A Capital Europeia da Cultura e a crise


Por estes dias tem-se falado de Capital Europeia da Cultura. E eu não deixo de pensar que, em Dezembro, se vão contar quantas pessoas lá foram, quantas falaram, que eventos foram organizados, quantos estrangeiros lá estavam, qual a taxa de ocupação dos hotéis, quantas horas em directo, quantos metros de fio, qual a quantidade de luzes, holofotes, fogo de artificio, quantas fotografias se tiraram, quantas vezes se disse “Guimarães”, “capital” e “cultura” na mesma frase, entre outros. Porque nós somos mesmo assim. Dizem que a queda para a matemática é pouca, mas venham de lá os números, e quanto maiores, mais satisfeitos. Porque o português não perde um bom recorde, que se for do Guinness, tanto melhor.
De maneira que passo pelas ruas e vou pensando que um dia, lá para Dezembro, vão dizer ao mundo quantas pessoas ali passaram, quem era da cidade, quem era de fora, quem foi para ficar, quem nunca mais voltou; vai-se saber qual o número de visitantes, de carros, de apresentadores, de telejornais em directo. E tem graça saber quão grande somos, mesmo sendo pequeninos.
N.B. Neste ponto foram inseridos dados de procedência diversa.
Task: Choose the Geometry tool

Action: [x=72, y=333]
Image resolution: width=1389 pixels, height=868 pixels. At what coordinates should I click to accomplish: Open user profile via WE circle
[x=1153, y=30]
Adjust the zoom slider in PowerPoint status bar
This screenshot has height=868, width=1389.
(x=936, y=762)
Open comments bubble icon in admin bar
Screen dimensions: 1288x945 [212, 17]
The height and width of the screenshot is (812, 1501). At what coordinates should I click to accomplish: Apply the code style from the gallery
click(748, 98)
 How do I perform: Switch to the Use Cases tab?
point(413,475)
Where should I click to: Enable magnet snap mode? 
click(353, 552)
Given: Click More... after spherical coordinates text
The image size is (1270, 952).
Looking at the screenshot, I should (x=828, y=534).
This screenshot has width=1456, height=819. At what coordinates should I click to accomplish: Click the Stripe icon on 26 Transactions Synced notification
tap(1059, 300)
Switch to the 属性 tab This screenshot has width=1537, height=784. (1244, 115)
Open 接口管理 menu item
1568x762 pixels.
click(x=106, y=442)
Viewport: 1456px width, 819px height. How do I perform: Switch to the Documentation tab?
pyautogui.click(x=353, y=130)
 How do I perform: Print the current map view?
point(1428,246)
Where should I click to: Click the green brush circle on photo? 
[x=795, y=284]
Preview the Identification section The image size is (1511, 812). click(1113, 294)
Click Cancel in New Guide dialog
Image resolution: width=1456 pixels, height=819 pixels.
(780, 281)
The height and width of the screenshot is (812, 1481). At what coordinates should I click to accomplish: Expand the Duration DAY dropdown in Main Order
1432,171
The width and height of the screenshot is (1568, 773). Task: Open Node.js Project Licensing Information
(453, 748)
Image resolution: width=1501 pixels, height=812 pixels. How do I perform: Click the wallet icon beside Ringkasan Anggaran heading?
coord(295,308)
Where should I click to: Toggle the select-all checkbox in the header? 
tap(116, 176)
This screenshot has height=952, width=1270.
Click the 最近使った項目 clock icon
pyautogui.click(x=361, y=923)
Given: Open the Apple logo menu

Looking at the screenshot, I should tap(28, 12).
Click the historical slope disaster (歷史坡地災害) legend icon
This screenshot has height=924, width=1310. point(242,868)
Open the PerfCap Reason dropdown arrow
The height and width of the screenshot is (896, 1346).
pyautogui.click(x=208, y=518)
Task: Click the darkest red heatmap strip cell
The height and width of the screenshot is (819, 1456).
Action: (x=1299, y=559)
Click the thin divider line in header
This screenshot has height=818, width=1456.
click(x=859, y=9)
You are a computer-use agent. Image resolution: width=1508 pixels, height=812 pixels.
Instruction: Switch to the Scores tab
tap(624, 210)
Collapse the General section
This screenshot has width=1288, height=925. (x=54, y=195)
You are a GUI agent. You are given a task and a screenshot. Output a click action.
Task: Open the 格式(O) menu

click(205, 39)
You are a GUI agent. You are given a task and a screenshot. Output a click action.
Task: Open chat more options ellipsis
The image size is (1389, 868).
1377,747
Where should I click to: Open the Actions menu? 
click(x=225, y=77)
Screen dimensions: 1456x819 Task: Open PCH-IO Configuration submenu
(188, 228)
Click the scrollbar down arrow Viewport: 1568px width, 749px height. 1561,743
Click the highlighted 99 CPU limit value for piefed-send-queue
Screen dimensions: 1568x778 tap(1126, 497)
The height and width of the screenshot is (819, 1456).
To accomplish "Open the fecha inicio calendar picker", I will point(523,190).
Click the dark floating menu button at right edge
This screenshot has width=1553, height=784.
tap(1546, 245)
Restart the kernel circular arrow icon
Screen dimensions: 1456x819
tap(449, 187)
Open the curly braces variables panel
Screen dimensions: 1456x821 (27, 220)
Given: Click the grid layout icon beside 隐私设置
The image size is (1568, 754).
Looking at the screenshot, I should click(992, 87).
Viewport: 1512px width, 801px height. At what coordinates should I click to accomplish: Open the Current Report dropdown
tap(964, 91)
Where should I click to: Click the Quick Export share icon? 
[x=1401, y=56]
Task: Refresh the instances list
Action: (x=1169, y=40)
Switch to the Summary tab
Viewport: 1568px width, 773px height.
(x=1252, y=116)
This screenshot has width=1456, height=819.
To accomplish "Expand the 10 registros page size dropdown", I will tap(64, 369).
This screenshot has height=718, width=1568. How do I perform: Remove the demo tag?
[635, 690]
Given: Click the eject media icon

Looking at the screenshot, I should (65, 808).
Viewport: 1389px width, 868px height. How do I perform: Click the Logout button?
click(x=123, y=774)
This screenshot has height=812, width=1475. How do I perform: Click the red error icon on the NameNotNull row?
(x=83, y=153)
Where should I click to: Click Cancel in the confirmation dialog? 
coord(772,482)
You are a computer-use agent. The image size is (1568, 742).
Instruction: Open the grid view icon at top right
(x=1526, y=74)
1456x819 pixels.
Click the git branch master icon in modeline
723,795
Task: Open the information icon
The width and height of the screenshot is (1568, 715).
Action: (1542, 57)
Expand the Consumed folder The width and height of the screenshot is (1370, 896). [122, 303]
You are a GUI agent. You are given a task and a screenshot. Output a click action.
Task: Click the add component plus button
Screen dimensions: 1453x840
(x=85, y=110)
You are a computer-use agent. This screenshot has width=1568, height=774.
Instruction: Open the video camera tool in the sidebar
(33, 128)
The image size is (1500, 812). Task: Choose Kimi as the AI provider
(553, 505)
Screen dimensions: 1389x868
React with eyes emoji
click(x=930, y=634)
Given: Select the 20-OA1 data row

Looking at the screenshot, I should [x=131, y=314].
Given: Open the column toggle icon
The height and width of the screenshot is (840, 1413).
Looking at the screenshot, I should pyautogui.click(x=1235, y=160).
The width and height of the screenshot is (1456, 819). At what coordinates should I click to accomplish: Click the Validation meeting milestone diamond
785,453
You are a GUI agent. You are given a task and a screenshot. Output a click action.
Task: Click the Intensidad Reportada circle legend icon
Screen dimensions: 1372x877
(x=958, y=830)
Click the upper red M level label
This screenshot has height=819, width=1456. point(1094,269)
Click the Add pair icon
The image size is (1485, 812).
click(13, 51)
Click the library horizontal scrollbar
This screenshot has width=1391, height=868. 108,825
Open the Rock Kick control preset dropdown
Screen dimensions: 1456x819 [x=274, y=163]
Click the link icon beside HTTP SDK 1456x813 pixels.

Com a crise é a mesma coisa. Não sei como ainda não se iniciou um movimento para saber quantas vezes por dia cada pessoa diz que está em crise, que já não suporta a crise, que nunca mais vamos ultrapassar a crise. Mais graça teria no entanto que todas as pessoas começassem antes a ver a crise com outros olhos, a mudar hábitos de vida, e ter mais força, a persistir mais.
Mas são assim as coisas ou o povo. É mais fácil ir desfiando a crise e contar recordes, do que olhar em frente com optimismo, determinação, força de vontade e garra. 
Em todo o caso e até que a frente cheque, “entretém-te, filho; havemos de pagar a puta da dívida*.”

* Remeto para 31 de Dezembro de 2011,
 com um pedido de desculpa aos mais sensíveis.